Googling “anti-aging” will give you nearly 80 million hits — proof of our obsession to somehow check the relentless onslaught of aging.

But even ‘anti-aging’ treatments with strong scientific support may not actually retard aging — they merely prolong life, a recent study on mice suggests. The researchers say the distinction is a vital, but overlooked, one.

The signs of aging — wrinkles, wheezing when exerting oneself, forgetfulness, and receding hairlines. These are all indicators of the underlying process of aging, and there are host of other, more scientifically rigorous ones.

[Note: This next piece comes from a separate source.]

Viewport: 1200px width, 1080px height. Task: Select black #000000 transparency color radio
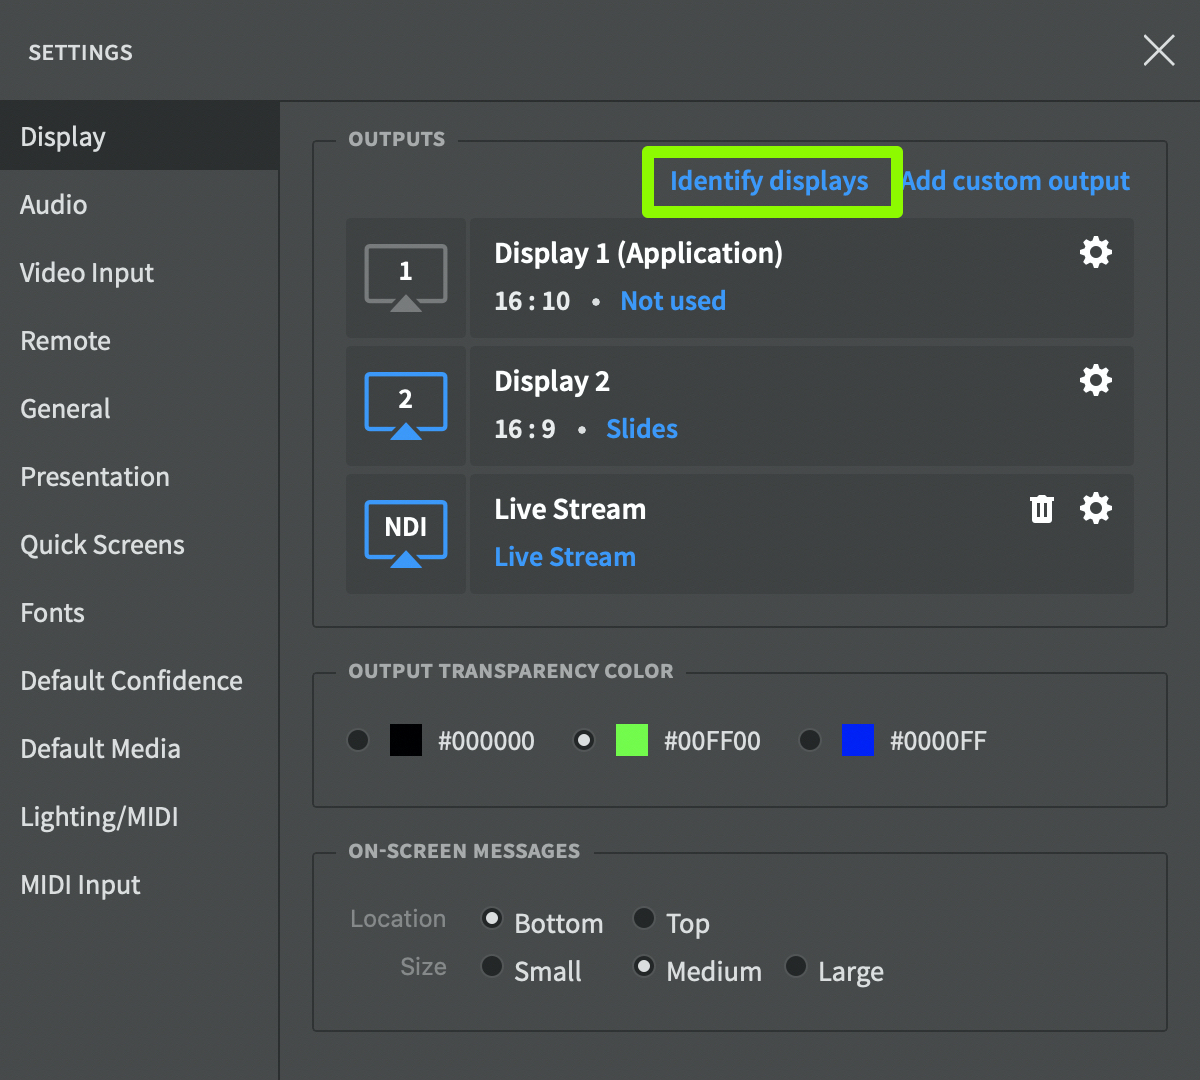coord(358,740)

Scientists have found some treatments that seem to slow aging in animals such as mice. For example, fasting has been shown to extend the lifespans of mice. But therein lies the problem — many studies equate longer lifespans with anti-aging.

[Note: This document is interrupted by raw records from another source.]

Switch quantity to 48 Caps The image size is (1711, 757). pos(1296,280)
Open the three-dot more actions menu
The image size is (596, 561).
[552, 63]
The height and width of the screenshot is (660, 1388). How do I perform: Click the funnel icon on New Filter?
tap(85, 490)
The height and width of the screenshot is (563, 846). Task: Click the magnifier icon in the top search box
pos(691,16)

“Lifespan has been very commonly used as the most important proxy for aging,” explains Dan Ehninger of the German Center for Neurodegenerative Diseases (DZNE) in Bonn. “So, for example, when looking for genes that influence aging, researchers knock out a gene in mice and if they live longer, the researchers conclude that aging has been slowed.”

However, that doesn’t necessarily follow, Ehninger argues. He suspected that many such treatments might extend lifespan by reducing the likelihood of contracting cancer, for example, but leave the aging process unaffected. It’s comparable to treating the symptoms of a disease (aging, in this case), but not dealing with the underlying pathology.

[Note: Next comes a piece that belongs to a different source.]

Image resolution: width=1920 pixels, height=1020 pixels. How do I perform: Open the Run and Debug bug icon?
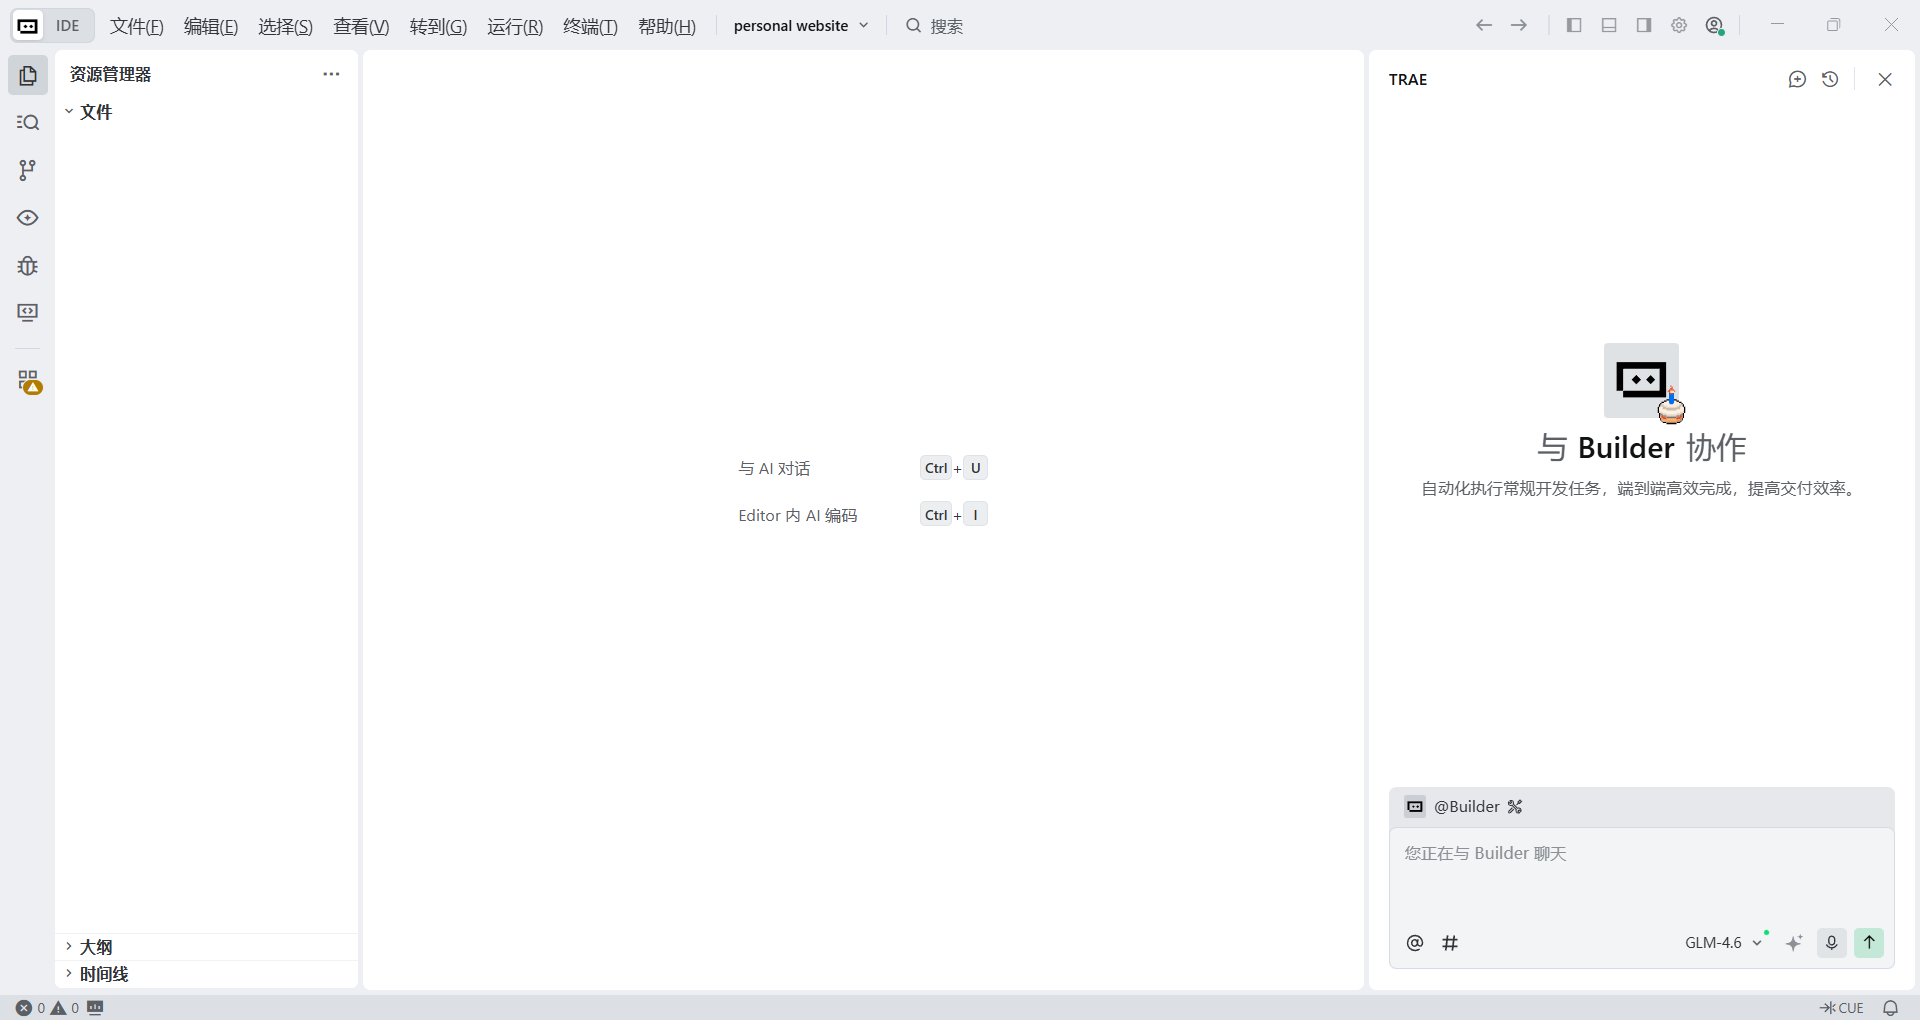28,266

Now, teams led by Ehninger and Martin Hrabě de Angelis of Helmholtz Munich (German Mouse Clinic) and the German Center for Diabetes (DZD) have jointly conducted a thorough analysis of about 130 signatures of aging in mice. The study, which was published in Nature Communications, included a slew of measurements on things like chemicals in blood and changes to the immune system, bones, heart, brain and behavior.

Almost all these indicators were stable up to about five months after birth, but they would then invariably slide as the mice got older. Considered together, these parameters are highly accurate indicators of the biological age of mice.

“We then used the parameters to investigate three interventions scientists commonly consider to slow aging in mice — intermittent fasting and two genetic mutations that have been shown to extend lifespans of mice,” explains Hrabě de Angelis.

The three interventions did not improve most of the parameters, and, if they did, they often produced similar effects in young mice as in older mice — strong evidence that they weren’t slowing aging.

Some may need convincing of the finding. “Lots of scientists are really sold on the idea that these lifespan extenders are in fact aging regulators,” says Ehninger. “I think our finding has come as a surprise to many.” But the evidence from the five-year study is overwhelming: “We conducted a tour-de-force experimental study to establish the point with lots of data. And so I think it’s hard to dispute the conclusion.”

Are there other treatments out there that can slow aging? “That’s the million-dollar question,” says Ehninger. “I’d be surprised if there was a single magic bullet.”

Reference:

Xie, K. et al. Deep phenotyping and lifetime trajectories reveal limited effects of longevity regulators on the aging process in C57BL/6J mice. Nature Communications 13, 6830 (2022). https://doi.org/10.1038/s41467-022-34515-y

For additional background, see also:

Keshavarz, M. et al. Targeting the “hallmarks of aging” to slow aging and treat age-related disease: fact or fiction? Molecular Psychiatry 28, 242–255 (2023). https://doi.org/10.1038/s41380-022-01680-x

A senior research group leader at the German Center for Neurodegenerative Diseases (DZNE) in Bonn, Dan Ehninger is interested in the biology of aging and the pathogenesis of age-related brain disorders. He studied medicine at Charité University Medicine/Berlin, Harvard Medical School/Boston and University College London. From 2001 to 2004, he conducted his graduate work at the Max Delbrück Center for Molecular Medicine in Berlin on the behavioral regulation of adult hippocampal neurogenesis and adult cell formation in the neocortex. His postdoctoral work (2004 to 2009) at University of California - Los Angeles focused on molecular and cellular mechanisms of cognitive impairments in mouse models of neuropsychiatric disorders. He joined DZNE in 2010.

Martin Hrabĕ de Angelis’ research areas include genetics, diabetes, phenotyping and data mining. He studied biology at Philipps University in Marburg and completed his PhD on the influence of growth factors on early embryonic development. As a postdoctoral researcher at the Jackson Laboratory in Bar Harbor (USA), he examined the Delta/Notch signaling pathway and somitogenesis. He is research director of Helmholtz Munich and director of the Institute of Experimental Genetics at Helmholtz Munich. He also holds the chair and full professorship of Experimental Genetics at Technical University Munich (TUM). He is the director of the European research consortium INFRAFRONTIER. He founded the German Mouse Clinic (GMC, 2001) and is co-founder and board member of the German Center for Diabetes Research (DZD) and an elected member of the German National Academy of Science (Leopoldina).